■ **About this exercise**: A faithful copy of every record is needed here. Images must not appear in it.

Stored records:
=== Section Start ===
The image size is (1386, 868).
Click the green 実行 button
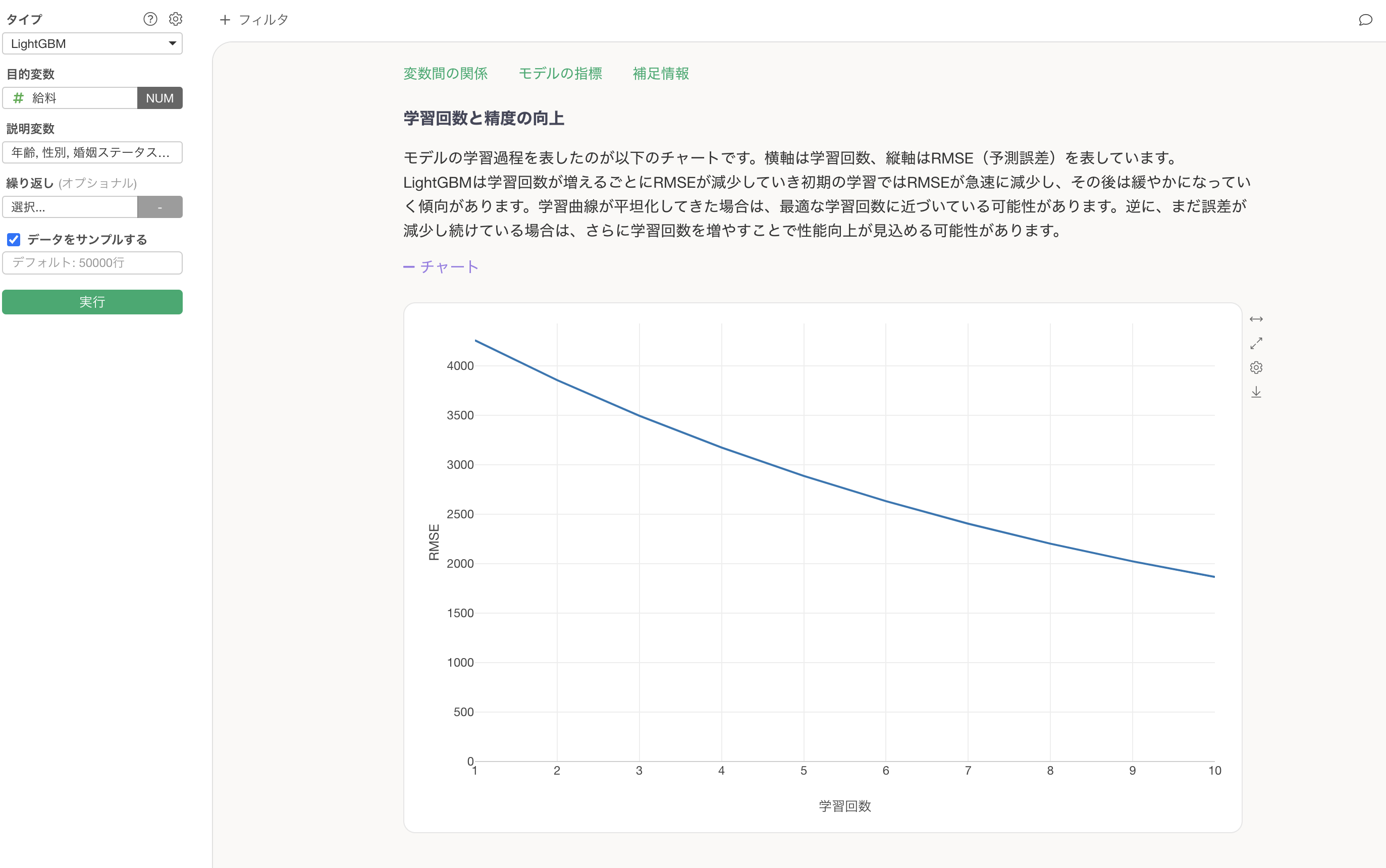click(92, 302)
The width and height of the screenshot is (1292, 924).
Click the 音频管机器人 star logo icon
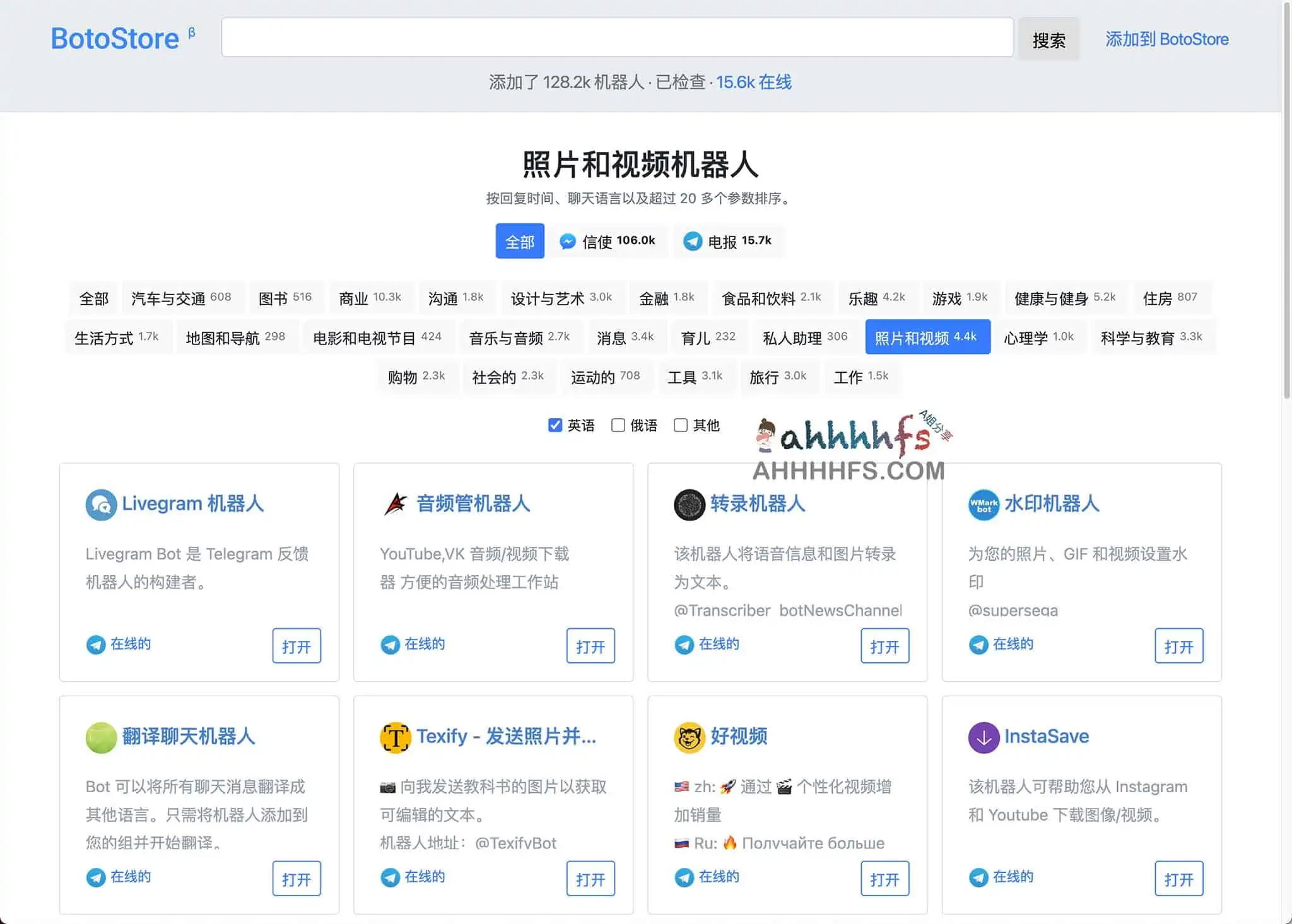(x=396, y=505)
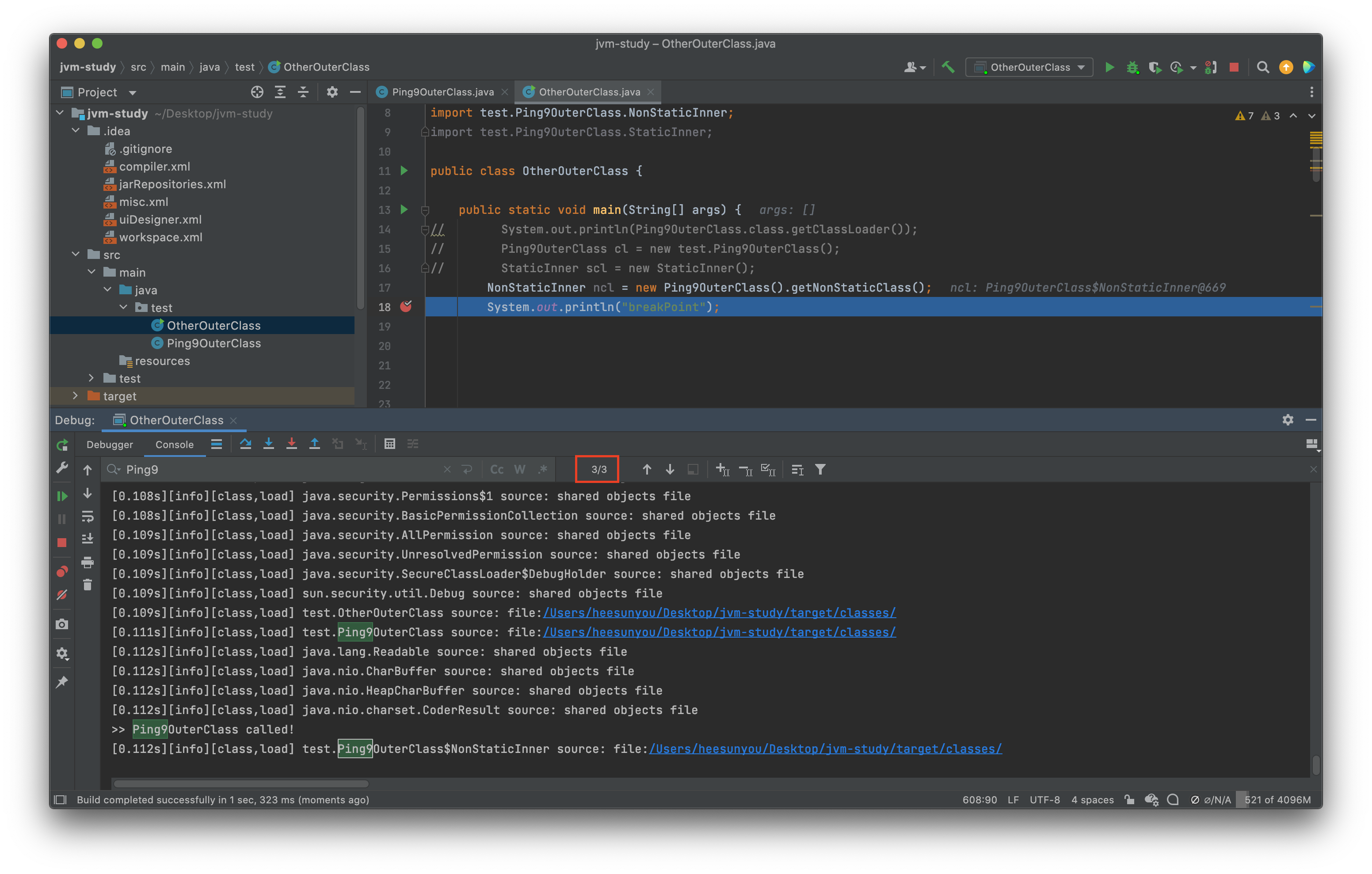The image size is (1372, 874).
Task: Toggle Match Case in console search
Action: (x=497, y=469)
=== Section End ===
■ **Task answer**:
The image size is (1386, 868).
Click the green 実行 button
click(92, 302)
The width and height of the screenshot is (1292, 924).
Click the 音频管机器人 star logo icon
(x=396, y=505)
The image size is (1372, 874).
Task: Toggle Match Case in console search
Action: (x=497, y=469)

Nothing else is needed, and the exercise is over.